* **Exercise goal**: As you write out the lines from the one containing "You are a computer-use" through the last line of the records, keep them exact and leave out pictures.
====
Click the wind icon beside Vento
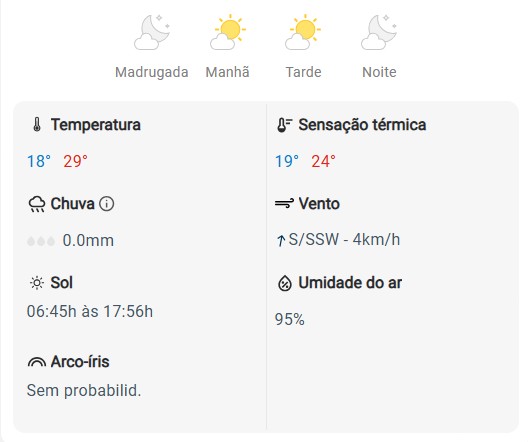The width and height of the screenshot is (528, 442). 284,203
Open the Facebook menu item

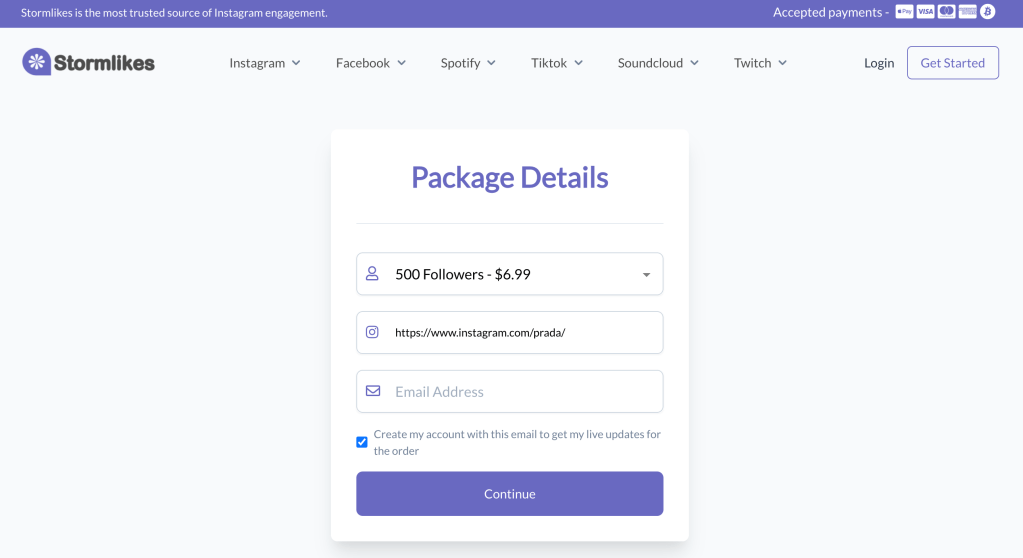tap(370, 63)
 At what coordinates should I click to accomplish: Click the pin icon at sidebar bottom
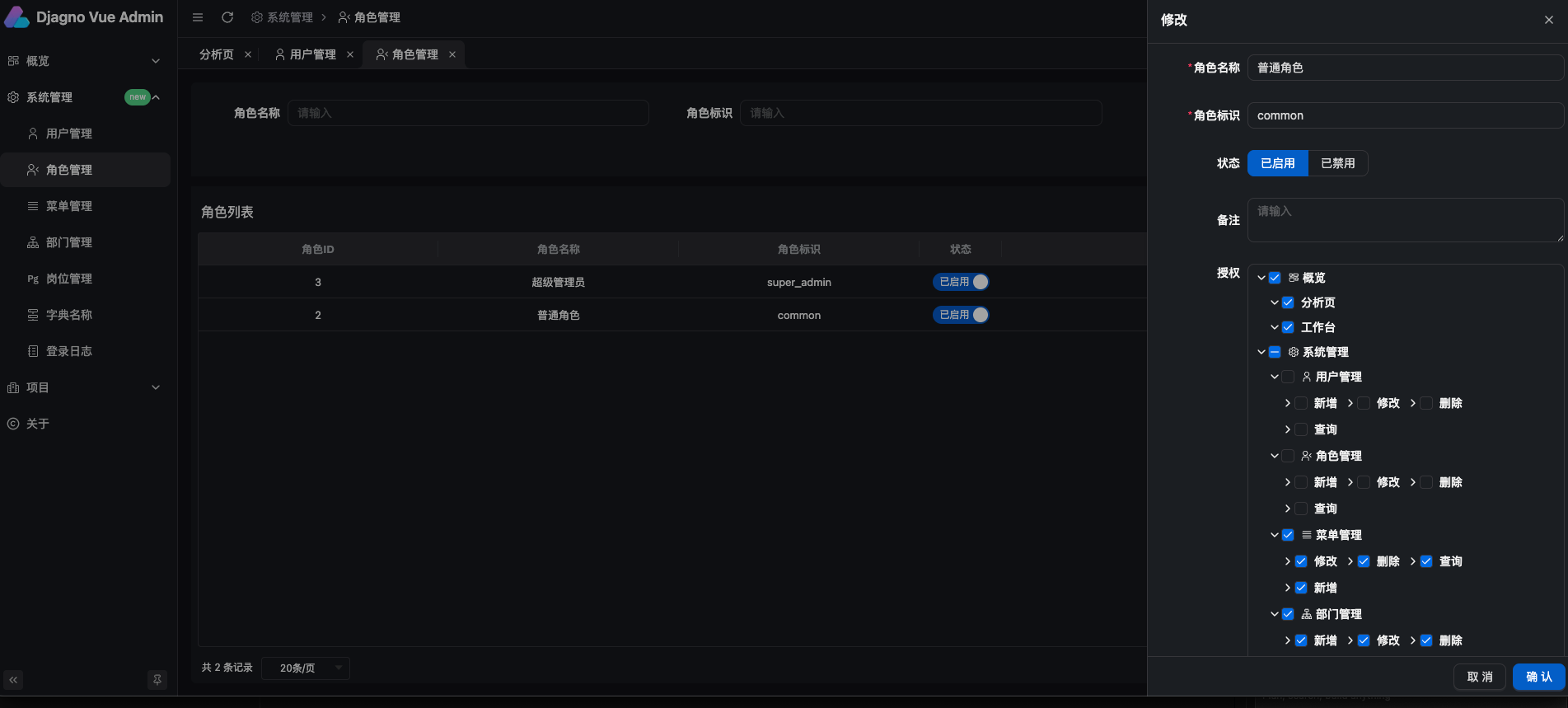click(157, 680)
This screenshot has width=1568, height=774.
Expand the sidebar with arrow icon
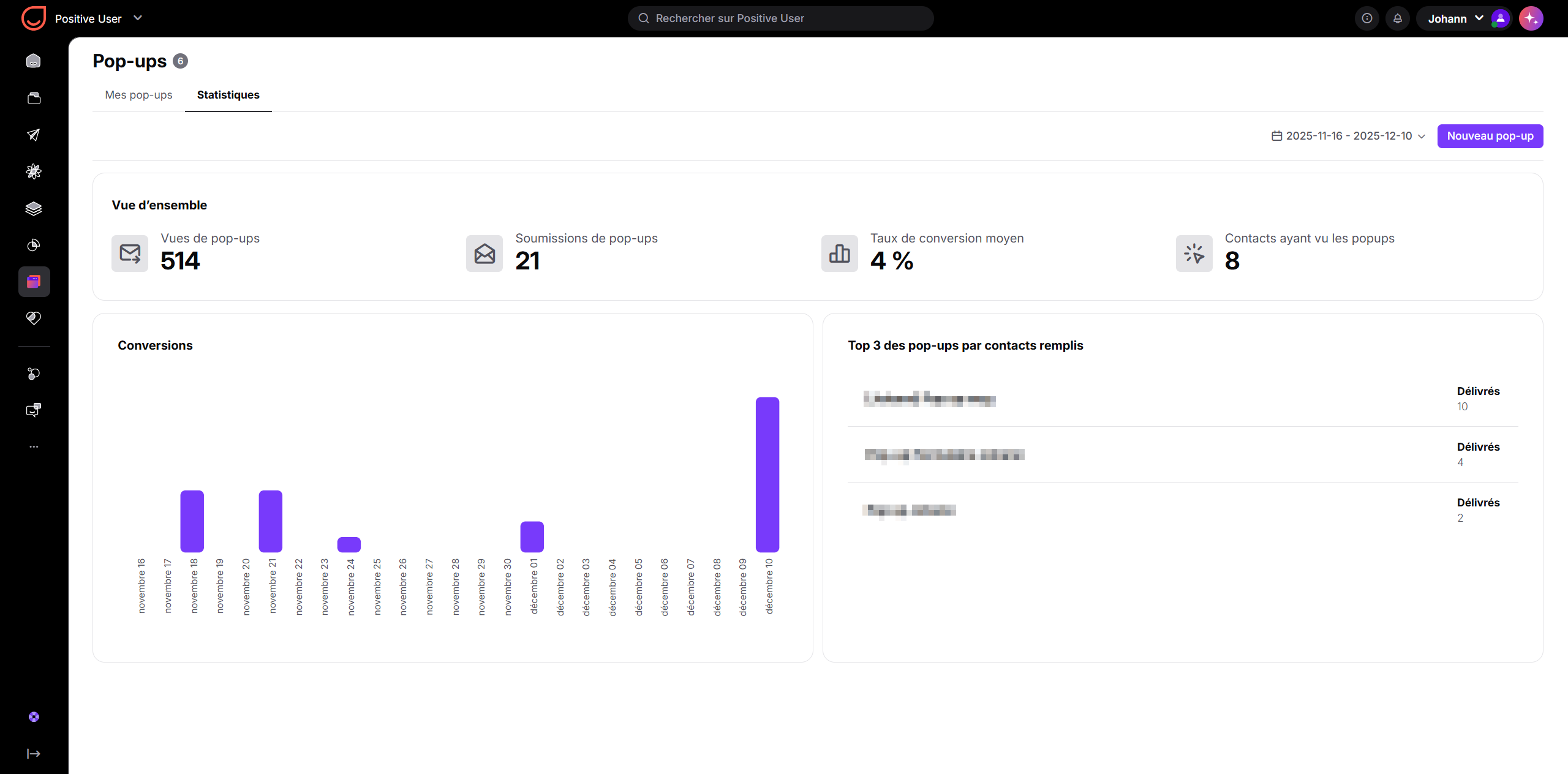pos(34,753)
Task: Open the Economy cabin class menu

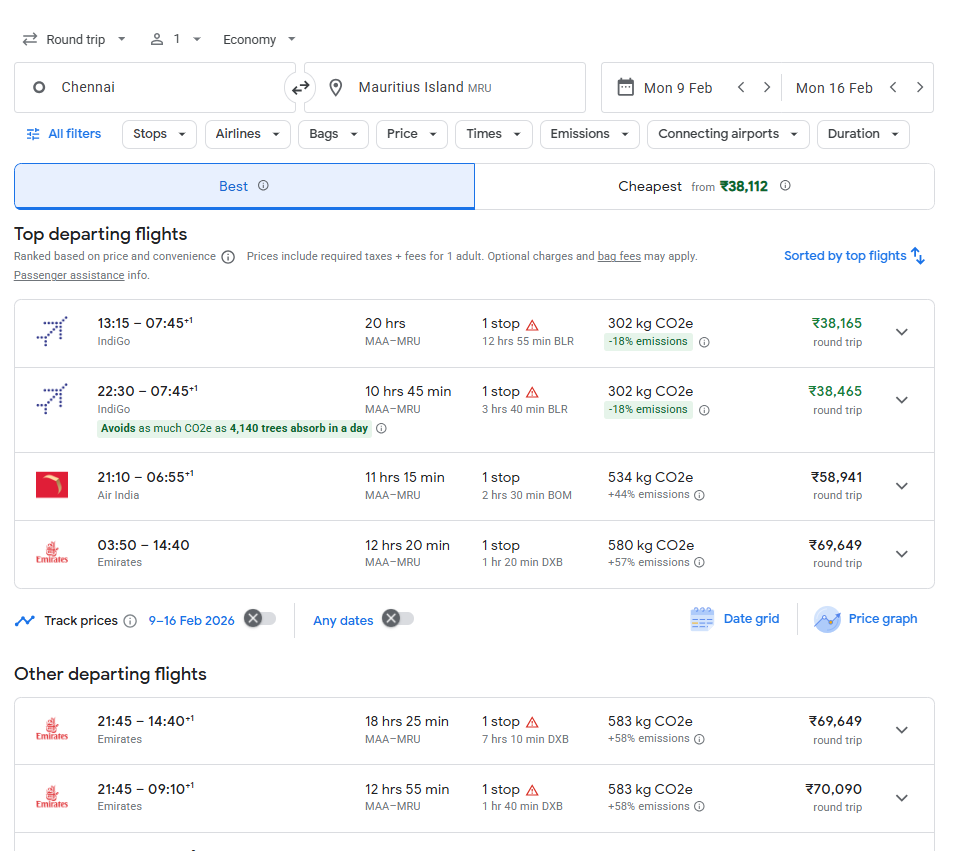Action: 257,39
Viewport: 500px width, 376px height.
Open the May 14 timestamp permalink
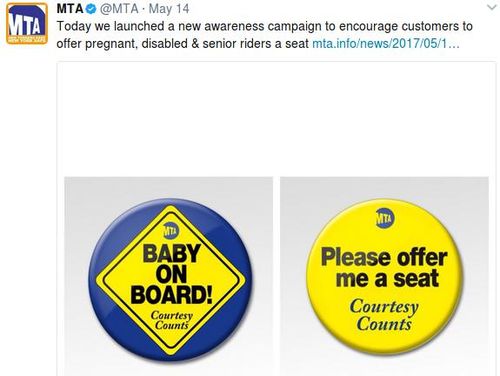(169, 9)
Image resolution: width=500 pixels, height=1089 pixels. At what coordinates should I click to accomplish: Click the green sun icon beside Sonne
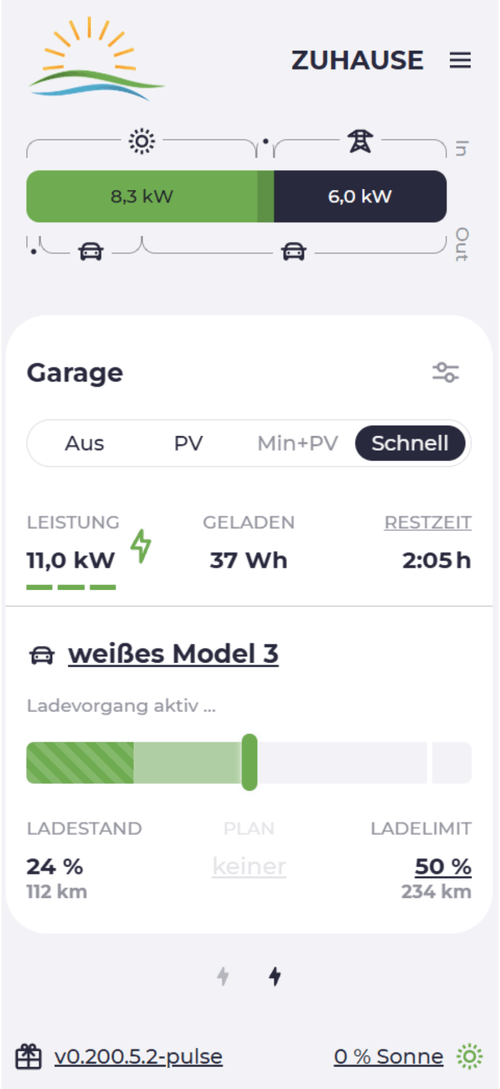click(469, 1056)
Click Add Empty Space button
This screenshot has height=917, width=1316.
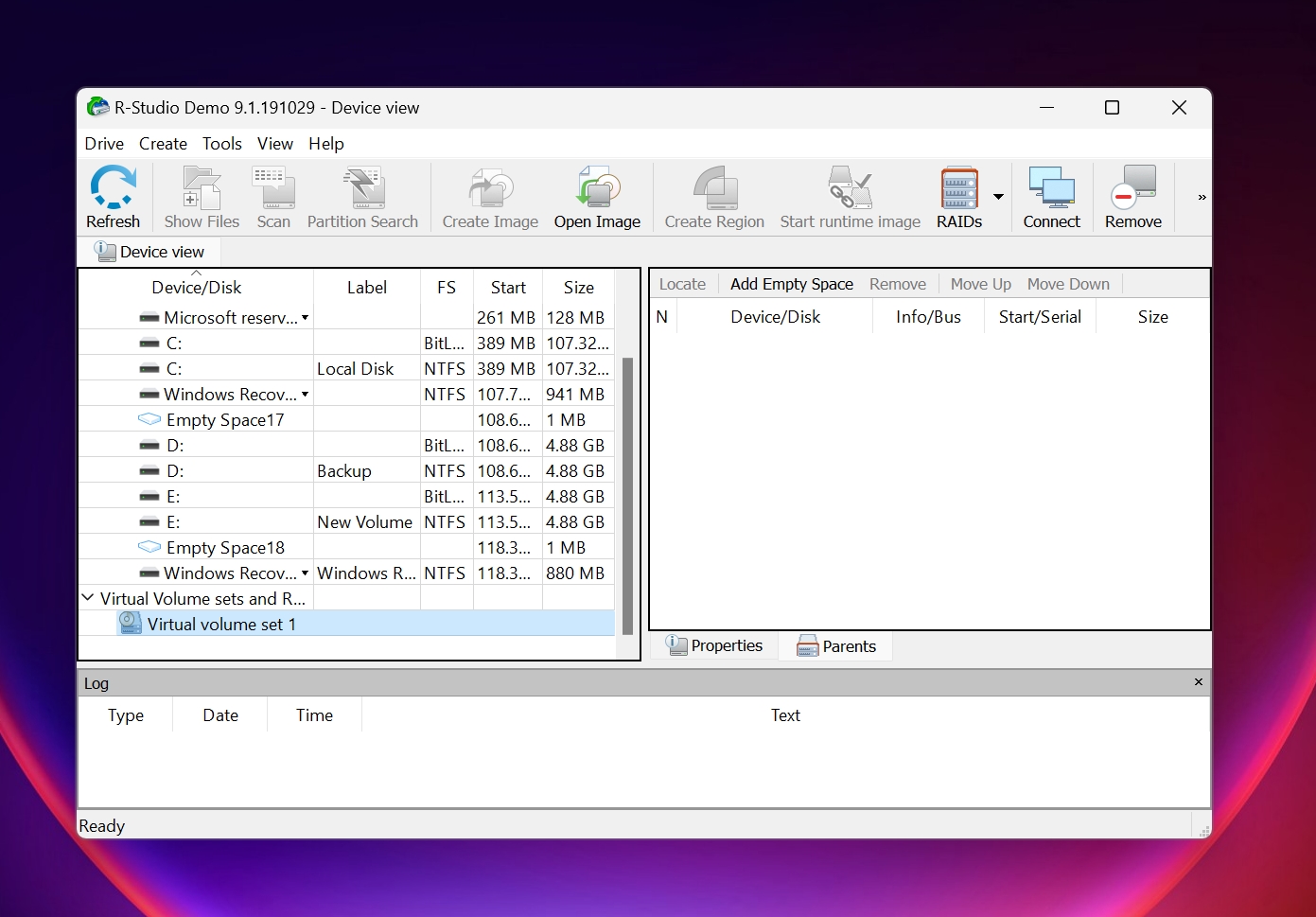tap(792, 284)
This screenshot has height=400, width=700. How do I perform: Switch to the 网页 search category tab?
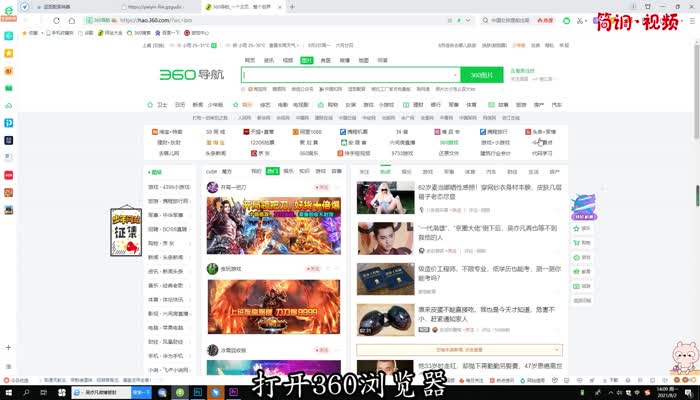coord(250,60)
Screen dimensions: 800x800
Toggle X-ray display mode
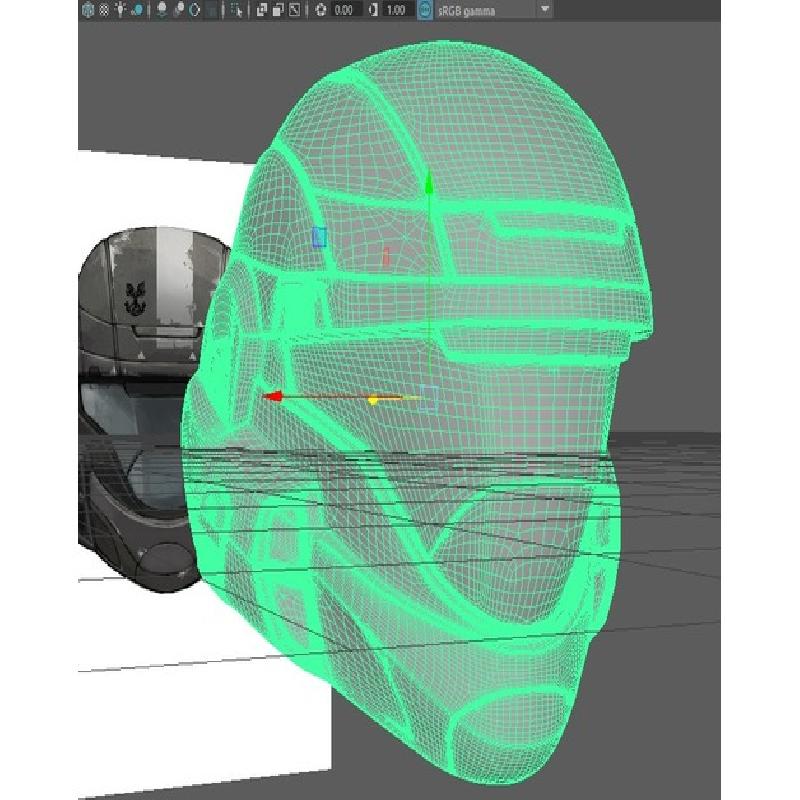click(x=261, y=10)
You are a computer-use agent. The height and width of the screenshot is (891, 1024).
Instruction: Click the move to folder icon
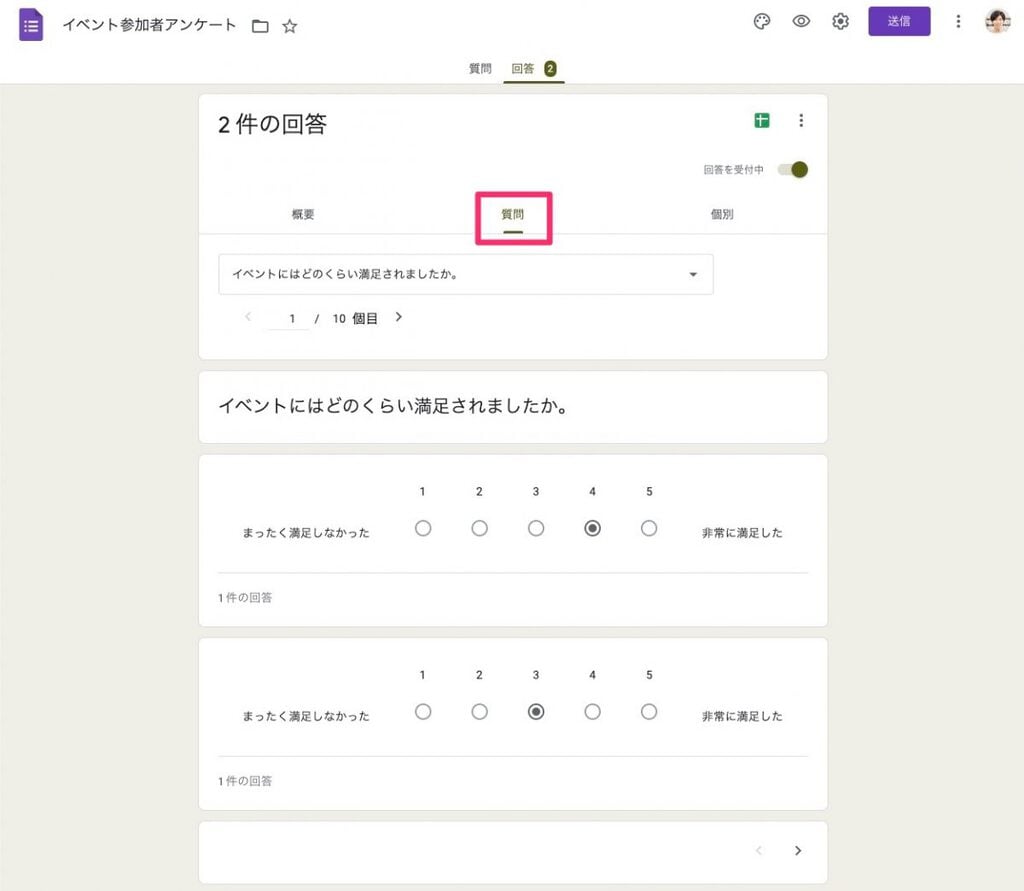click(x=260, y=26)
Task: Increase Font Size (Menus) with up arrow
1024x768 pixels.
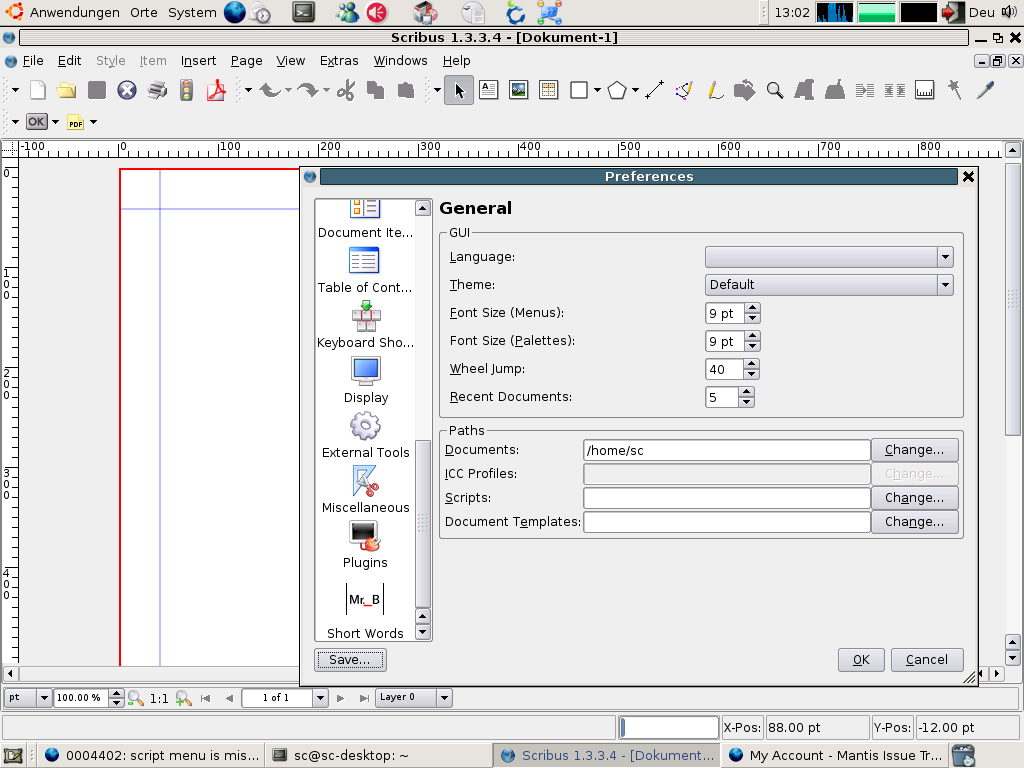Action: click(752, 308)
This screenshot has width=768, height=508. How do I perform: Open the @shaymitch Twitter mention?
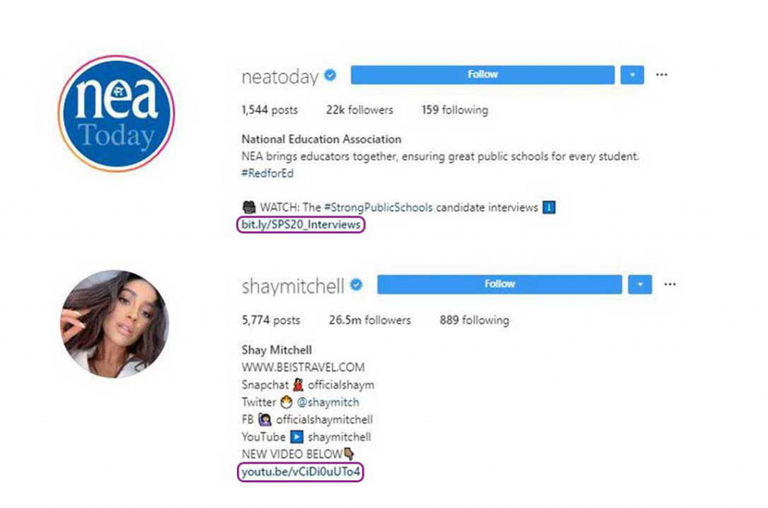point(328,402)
====
* **Task output**:
You are a computer-use agent. The height and width of the screenshot is (891, 1024).
Instruction: Click the move to folder icon
click(x=260, y=26)
Task: Increase Font Size (Menus) with up arrow
1024x768 pixels.
Action: click(752, 308)
This screenshot has width=768, height=508. How do I perform: Open the @shaymitch Twitter mention?
point(328,402)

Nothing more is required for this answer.